## Hypothesis testing 

Aim: to find ways to generate more revenue for taxi drivers

Assumption: Sample data comes from 2 groups of customers where they are required to either pay by cash or credit card 
Without this assumption, casusal conclusions cannot be drawn about how payment method affects fare amount 

### Import packages 

In [2]:
import pandas as pd
from scipy import stats

### Import data 

In [3]:
taxi_data = pd.read_csv("2017_Yellow_Taxi_Trip_Data.csv", index_col = 0)

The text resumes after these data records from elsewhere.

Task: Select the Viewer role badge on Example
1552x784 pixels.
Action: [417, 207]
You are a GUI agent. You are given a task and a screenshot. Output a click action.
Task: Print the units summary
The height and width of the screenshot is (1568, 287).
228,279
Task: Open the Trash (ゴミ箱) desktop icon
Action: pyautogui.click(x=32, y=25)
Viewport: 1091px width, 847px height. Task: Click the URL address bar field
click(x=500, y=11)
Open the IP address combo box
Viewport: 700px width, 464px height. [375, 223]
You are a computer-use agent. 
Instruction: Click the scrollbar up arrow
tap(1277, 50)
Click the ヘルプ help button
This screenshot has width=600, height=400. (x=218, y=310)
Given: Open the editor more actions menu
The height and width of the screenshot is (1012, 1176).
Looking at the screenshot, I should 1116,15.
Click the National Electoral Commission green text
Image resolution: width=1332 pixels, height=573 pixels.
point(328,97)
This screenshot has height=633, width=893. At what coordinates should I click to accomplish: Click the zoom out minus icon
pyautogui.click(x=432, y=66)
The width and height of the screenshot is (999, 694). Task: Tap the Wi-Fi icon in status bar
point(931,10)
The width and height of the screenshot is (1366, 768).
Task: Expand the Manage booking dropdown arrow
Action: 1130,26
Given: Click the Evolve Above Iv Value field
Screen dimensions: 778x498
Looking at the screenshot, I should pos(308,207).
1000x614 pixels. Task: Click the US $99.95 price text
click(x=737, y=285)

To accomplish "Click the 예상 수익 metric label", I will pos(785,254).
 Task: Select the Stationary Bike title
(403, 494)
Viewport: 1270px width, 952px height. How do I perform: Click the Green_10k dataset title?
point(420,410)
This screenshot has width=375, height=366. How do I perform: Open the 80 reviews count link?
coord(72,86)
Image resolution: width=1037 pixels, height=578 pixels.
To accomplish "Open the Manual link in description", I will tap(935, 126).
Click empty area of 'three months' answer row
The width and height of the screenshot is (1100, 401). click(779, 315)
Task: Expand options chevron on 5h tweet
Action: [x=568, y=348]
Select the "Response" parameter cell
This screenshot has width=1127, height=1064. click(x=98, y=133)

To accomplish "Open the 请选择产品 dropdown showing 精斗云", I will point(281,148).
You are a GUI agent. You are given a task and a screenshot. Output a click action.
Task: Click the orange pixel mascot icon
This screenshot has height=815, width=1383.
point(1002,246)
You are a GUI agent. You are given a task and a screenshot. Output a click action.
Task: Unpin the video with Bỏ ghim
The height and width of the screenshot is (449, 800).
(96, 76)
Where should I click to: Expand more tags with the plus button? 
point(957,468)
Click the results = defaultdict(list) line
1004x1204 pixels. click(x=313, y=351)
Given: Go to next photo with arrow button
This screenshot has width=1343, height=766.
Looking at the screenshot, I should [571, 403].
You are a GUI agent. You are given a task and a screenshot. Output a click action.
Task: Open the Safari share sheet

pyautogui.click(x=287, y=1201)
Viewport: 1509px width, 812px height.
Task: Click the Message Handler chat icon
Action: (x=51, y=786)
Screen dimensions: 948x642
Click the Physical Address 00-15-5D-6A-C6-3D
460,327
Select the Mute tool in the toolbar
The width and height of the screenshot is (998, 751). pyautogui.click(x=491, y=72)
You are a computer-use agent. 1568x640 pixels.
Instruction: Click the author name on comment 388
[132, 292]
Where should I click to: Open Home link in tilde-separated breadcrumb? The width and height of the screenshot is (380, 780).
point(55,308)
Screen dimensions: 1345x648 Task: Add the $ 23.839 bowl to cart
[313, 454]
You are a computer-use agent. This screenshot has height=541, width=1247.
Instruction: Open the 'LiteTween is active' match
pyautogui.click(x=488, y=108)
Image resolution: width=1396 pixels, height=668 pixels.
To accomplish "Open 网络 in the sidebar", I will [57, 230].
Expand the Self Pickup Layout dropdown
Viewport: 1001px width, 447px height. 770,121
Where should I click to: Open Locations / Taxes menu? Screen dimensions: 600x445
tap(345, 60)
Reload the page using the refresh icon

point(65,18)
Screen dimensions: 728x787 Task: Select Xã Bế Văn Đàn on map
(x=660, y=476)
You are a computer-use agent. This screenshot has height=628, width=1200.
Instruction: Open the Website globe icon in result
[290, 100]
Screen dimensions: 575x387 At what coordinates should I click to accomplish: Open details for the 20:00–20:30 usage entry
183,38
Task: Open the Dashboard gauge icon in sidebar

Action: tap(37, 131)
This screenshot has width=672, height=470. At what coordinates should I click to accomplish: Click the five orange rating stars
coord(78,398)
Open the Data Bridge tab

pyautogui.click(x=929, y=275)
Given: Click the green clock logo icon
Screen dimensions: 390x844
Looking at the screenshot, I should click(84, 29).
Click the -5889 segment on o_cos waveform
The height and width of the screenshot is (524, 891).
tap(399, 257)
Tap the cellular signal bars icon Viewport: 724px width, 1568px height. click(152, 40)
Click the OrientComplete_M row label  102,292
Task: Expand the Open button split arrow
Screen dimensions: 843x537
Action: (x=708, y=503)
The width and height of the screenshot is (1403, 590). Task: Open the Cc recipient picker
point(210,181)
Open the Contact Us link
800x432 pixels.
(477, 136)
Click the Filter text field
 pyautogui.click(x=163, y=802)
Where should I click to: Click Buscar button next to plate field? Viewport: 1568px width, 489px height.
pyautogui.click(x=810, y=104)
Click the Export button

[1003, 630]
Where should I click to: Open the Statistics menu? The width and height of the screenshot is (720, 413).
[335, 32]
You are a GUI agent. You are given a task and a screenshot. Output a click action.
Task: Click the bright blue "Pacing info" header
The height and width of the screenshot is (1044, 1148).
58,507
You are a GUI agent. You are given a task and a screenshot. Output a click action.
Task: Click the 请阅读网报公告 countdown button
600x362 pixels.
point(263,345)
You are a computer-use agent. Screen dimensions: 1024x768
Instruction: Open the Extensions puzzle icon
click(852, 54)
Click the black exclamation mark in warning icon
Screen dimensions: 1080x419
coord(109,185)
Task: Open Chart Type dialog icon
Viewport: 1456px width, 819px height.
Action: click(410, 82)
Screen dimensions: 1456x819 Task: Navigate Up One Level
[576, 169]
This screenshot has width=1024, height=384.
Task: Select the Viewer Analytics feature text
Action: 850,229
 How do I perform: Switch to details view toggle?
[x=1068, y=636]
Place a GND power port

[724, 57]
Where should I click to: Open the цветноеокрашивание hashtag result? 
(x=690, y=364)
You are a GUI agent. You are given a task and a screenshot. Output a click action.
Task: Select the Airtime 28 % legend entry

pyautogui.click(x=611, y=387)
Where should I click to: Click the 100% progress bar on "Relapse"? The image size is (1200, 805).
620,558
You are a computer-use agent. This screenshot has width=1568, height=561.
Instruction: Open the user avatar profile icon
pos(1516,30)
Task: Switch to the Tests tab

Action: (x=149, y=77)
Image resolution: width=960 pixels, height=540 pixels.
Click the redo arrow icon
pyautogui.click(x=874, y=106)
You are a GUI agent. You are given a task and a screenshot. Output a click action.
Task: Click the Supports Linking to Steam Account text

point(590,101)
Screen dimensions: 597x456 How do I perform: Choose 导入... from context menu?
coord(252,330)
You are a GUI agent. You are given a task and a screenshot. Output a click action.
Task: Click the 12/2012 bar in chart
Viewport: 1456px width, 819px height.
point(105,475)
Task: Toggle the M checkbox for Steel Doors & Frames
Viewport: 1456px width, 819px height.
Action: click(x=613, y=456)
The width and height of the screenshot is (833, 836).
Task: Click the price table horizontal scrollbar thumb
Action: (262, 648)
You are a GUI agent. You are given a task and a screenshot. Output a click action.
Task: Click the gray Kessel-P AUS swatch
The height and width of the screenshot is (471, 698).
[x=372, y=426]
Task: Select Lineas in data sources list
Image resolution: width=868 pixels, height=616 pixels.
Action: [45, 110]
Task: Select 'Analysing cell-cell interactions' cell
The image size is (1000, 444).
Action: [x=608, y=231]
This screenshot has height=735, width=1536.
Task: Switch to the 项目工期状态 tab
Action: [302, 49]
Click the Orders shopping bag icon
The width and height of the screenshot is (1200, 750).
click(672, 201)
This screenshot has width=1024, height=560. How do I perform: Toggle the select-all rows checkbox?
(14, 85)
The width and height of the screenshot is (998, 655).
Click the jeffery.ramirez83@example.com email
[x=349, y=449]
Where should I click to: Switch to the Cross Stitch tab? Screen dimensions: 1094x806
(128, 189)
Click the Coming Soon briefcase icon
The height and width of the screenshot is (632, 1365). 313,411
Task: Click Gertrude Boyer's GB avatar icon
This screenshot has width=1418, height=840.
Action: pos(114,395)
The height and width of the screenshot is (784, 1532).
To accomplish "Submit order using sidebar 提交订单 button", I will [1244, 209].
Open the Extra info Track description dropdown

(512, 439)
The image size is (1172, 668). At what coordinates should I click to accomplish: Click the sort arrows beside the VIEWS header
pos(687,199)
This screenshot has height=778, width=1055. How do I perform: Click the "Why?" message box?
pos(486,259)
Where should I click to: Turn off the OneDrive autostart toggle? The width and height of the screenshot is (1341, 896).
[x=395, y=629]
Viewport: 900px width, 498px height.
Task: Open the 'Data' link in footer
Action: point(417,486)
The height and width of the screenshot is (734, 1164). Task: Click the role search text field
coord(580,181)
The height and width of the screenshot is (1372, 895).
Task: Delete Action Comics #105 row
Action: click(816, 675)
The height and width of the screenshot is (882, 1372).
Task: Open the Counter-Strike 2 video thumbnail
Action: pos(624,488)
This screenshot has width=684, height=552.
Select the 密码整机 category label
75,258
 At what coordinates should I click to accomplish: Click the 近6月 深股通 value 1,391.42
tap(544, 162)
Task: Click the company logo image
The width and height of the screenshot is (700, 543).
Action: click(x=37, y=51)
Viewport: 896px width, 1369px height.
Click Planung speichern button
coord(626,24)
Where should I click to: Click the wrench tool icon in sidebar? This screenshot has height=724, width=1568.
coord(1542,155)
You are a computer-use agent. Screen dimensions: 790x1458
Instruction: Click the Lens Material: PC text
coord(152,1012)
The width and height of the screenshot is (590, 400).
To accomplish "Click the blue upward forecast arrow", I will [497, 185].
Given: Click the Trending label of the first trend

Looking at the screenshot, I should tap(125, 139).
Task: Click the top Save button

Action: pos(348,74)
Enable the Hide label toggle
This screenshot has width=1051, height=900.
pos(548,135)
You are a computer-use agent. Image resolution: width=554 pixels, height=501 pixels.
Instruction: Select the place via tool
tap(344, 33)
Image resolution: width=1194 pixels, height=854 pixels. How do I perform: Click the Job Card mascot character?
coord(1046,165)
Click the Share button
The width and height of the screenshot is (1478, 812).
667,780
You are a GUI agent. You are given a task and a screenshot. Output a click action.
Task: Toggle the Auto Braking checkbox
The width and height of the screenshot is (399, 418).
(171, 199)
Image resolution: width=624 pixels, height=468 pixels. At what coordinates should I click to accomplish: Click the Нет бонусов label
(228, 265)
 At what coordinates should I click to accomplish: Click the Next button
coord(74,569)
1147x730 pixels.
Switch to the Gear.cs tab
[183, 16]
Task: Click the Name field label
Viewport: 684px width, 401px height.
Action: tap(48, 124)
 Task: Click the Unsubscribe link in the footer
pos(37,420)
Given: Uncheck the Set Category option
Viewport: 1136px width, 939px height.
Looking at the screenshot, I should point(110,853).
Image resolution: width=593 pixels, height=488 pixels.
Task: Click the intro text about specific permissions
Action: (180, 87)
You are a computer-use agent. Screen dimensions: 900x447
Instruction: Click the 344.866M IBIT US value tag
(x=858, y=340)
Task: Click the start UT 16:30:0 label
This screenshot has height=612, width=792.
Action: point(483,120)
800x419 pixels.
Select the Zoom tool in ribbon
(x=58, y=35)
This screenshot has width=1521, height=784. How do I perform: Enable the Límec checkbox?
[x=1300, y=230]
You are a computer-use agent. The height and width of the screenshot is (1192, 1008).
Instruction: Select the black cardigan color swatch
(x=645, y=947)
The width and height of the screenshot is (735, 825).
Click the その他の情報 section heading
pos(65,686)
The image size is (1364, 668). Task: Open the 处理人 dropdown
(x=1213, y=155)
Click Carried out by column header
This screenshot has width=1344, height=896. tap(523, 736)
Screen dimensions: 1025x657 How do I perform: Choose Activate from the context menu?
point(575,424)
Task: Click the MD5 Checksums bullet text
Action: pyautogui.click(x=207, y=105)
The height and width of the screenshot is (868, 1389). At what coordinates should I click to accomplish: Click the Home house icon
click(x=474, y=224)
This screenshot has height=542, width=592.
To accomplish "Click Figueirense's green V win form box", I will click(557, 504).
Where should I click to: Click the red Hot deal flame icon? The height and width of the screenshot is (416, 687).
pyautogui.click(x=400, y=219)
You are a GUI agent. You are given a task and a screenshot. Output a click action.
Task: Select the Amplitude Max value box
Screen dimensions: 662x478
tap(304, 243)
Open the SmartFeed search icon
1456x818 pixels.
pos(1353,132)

### Relationship between payment type & fare amount

In [4]:
taxi_data.groupby('payment_type')['fare_amount'].mean()

payment_type
1    13.429748
2    12.213546
3    12.186116
4     9.913043
Name: fare_amount, dtype: float64

Based on the results above, customers who paid using credit card tend to pay a larger fare amount than customers who paid in cash. 

### Hypothesis testing 

To investigate whether the difference between fare amount is statistically significant

Null hypothesis: There is no difference in the average fare amount between customers who use credit cards and customers who use cash.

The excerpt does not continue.